D.: Cominciamo con il blocco favorevole alla guerra. Quando ci riferiamo alla sinistra parlamentare dello stablishment, rappresentata dal Partito Comunista (PCFR), possiamo considerarla una vera forza di sinistra?
R.: La sinistra favorevole alla guerra è rappresentata innanzitutto dalla direzione del PCFR e da coloro che ne sostengono le posizioni. Ad esempio, il Fronte di Sinistra di Sergey Udaltsov ha adottato una posizione favorevole alla guerra e si è alleato con il CPRF. Pensano che la guerra e il conflitto con l’Occidente siano una sfida radicale al precedente modello socio-politico della Russia, sfida che condurrà inevitabilmente il paese nella direzione di quello che amano chiamare socialismo.
Il problema principale di questa posizione -senza entrare nel merito della sua moralità e fattibilità- è che non spiega quale dev’essere il soggetto della trasformazione politica verso il loro socialismo. Non possono fare riferimento alle masse o al lavoro salariato organizzato perché in Russia questa possibilità è stata sradicata. Tutta la vita politica pubblica, compresa la libertà di riunione, è stata spazzata via. Gli scioperi hanno cessato di esistere. La società russa è in uno stato di massima depressione e umiliazione. Nella Russia di Putin non c’è spazio per alcun tipo di progresso verso la giustizia sociale.

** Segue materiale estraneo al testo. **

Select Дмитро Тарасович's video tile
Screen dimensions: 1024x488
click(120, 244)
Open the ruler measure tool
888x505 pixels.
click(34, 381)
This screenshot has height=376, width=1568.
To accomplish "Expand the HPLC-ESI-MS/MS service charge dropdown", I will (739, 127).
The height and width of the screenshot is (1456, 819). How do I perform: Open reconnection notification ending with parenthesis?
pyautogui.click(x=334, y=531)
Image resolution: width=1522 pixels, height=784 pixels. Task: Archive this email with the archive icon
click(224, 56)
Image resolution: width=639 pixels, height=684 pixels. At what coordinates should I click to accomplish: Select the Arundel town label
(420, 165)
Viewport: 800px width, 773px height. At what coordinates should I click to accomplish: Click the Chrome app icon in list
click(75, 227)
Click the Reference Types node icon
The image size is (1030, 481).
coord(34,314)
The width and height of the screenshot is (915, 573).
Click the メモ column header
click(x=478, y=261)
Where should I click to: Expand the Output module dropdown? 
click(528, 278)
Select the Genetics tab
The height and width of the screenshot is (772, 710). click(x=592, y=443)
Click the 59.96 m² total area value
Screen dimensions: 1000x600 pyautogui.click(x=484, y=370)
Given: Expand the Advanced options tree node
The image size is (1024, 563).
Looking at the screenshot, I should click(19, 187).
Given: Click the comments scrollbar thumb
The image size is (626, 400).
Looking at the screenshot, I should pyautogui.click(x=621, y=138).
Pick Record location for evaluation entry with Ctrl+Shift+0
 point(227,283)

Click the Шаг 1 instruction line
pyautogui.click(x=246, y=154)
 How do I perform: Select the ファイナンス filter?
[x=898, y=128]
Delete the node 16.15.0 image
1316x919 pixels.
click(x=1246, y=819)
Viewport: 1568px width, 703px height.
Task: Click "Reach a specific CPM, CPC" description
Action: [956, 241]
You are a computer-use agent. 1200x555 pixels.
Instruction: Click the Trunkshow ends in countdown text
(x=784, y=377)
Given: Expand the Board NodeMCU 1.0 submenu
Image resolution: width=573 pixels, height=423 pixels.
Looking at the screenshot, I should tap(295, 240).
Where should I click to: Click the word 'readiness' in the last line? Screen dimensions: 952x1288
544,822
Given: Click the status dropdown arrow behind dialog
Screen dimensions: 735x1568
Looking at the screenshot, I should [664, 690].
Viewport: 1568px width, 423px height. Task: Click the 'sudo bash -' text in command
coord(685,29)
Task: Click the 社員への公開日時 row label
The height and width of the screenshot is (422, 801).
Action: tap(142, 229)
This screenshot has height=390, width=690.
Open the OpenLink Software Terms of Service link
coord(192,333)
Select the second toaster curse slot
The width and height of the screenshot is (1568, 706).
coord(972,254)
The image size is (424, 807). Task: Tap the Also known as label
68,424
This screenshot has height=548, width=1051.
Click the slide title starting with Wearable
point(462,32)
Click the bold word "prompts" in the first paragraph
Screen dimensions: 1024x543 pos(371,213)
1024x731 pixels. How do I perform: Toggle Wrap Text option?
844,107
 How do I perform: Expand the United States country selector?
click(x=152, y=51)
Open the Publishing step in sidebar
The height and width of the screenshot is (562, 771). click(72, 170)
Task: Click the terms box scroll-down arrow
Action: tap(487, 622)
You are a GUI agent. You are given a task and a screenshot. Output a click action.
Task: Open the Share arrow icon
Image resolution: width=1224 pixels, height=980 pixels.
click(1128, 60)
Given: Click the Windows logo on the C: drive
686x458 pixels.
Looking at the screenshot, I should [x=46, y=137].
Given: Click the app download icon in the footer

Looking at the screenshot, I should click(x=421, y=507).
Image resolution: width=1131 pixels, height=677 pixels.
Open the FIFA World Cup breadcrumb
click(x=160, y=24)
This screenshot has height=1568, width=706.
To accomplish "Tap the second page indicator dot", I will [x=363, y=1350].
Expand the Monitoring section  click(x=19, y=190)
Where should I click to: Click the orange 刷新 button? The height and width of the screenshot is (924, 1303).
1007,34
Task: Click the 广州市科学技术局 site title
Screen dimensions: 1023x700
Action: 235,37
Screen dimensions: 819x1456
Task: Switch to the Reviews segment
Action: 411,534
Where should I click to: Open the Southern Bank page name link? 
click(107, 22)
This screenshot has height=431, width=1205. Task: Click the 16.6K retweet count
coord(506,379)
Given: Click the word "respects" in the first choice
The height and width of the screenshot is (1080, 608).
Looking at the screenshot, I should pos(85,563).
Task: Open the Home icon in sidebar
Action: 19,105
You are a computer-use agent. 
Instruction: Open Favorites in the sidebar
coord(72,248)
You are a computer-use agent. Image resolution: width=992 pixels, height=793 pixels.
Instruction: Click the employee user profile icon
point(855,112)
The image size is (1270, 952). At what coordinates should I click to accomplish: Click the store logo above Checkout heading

Dal punto di vista della sinistra favorevole alla guerra, il soggetto della trasformazione socialista dev’essere l’attuale élite al potere. La sua strategia, quindi, consiste nel convincere l’élite a seguire la strada delle riforme socio-economiche. Allo stesso tempo, le ragioni di queste riforme (ci riferiamo a cose come la nazionalizzazione delle principali imprese industriali o a una più equa ridistribuzione delle risorse del paese) sono le necessità oggettive di un paese che deve affrontare un conflitto esterno cruciale. Da qui l’orientamento verso un socialismo militarizzato, che comprende una pianificazione dall’alto verso il basso per soddisfare le esigenze della guerra in corso.
Nelle attuali condizioni dittatoriali, Putin è diventato l’unico destinatario di tutta la propaganda del CPRF. È lui che questo partito deve convincere ad attuare le riforme che promuove. Così, in occasione dell’incontro del presidente con le fazioni parlamentari nel luglio 2022, il presidente del CPRF Gennady Zyuganov ha dichiarato che il suo partito appoggia pienamente il percorso politico di Putin, anche se vorrebbe vedere qualche passo verso il socialismo. Putin ha risposto -con una certa riluttanza- che si tratta di un’idea interessante, ma che sarebbe bene realizzare prima qualche calcolo su come sarebbe il socialismo nella pratica.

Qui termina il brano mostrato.